Principals oversee a school’s daily operations. They handle the budget, establish educational programming, manage teachers and staff, and enforce disciplinary rules when necessary. Principals set goals for their school that align with state and federal policies, and strive to create a safe and positive learning environment for students. By 2024, there will be an estimated 14,000 positions available, according to the Bureau of Labor Statistics, commanding an average $92,510 per year in salary.
Director of Curriculum
Directors of curriculum typically work at the district level, rather than at a single school. They review textbooks, develop and select curricula, and monitor and analyze student performance and test data. Curriculum directors also work closely with teachers, recommending instructional techniques, as well as technology they can incorporate into the classroom. The salary for a curriculum director averages around $73,339.

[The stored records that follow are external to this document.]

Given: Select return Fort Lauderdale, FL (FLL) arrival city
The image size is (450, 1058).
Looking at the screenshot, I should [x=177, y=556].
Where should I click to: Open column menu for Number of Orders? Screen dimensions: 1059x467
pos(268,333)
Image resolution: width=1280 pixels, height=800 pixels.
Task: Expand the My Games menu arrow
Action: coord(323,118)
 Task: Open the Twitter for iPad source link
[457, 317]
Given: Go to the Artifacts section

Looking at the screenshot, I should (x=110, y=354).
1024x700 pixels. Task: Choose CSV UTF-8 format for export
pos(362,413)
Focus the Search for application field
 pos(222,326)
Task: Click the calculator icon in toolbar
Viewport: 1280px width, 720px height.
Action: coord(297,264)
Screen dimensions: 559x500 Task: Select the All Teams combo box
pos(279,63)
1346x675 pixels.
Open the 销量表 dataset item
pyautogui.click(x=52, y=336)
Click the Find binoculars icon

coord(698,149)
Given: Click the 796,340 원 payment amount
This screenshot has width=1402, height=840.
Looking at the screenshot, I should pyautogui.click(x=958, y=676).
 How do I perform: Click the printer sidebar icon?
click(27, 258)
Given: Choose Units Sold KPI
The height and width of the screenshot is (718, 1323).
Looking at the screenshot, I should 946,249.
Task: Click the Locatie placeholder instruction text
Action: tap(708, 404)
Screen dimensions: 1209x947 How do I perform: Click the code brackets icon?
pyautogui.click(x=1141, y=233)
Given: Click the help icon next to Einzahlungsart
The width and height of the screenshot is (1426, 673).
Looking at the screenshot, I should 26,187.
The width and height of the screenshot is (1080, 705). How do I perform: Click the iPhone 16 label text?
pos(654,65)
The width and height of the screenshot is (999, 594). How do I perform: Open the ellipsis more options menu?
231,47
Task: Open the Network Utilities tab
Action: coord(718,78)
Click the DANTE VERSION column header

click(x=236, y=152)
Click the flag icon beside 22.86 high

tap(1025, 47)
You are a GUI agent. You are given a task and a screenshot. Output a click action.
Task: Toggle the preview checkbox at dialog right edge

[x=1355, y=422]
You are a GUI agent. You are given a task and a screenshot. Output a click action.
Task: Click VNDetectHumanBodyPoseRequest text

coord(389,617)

In Postsecondary Education
Deans typically manage faculty and staff, support research initiatives, help fundraise, and set academic goals for their department. That department tends to vary depending on the school but could include:
- Student Affairs: Student affairs often spans a variety of offices, such as diversity and inclusion, residence life, athletics, and student support services. A dean of student affairs will typically develop and assess nonacademic programs aimed at improving campus life and enriching the student experience, as well as handle disciplinary issues and communicate with students and their parents or legal guardians.
- Admissions: Admissions professionals establish and oversee recruitment efforts for their college or university and communicate with prospective students. They evaluate applications, determine the number of students who should be admitted to the school, and decide which students to accept.
- Research: A dean of research often collaborates with faculty to develop a strategy that supports short- and long-term research initiatives. They also strive to secure research funding, manage the research budget, and work to establish partnerships with industry-leading organizations.
- Advancement: Otherwise known as “development,” the advancement office is responsible for raising money for their school from potential donors, which range from alumni and corporations to government policy makers and foundations. They then foster and maintain those donor relationships to guarantee all gifts are being used as initially intended.
A provost, also known as a “vice president” depending on the institution, typically serves as the second in command to the president. Provosts help establish their school’s academic vision and work closely with deans and department heads to work toward goals that help achieve that overarching mission. They also often oversee daily operations, such as allocating financial and human resources and hiring and retaining a diverse faculty. Provosts earn an average $146,356 per year.
Chief Academic Officer
Chief academic officers assess a school’s academic programs and work to ensure they meet state and federal policies. They typically also help hire and evaluate faculty and staff, as well as develop and implement new curricula and professional development initiatives. Chief academic officers earn an average $124,430 per year.
Presidents are the top leaders of a college or university, who focus on establishing and executing their school’s strategic vision. That often involves maintaining academic standards, overseeing all fundraising initiatives, developing key industry partnerships, and meeting with students, deans, and faculty to discuss any challenges or opportunities the school is facing. Presidents’ salaries vary depending on the type of institution they lead; public college presidents earn an average $431,000, while private college presidents receive $513,817.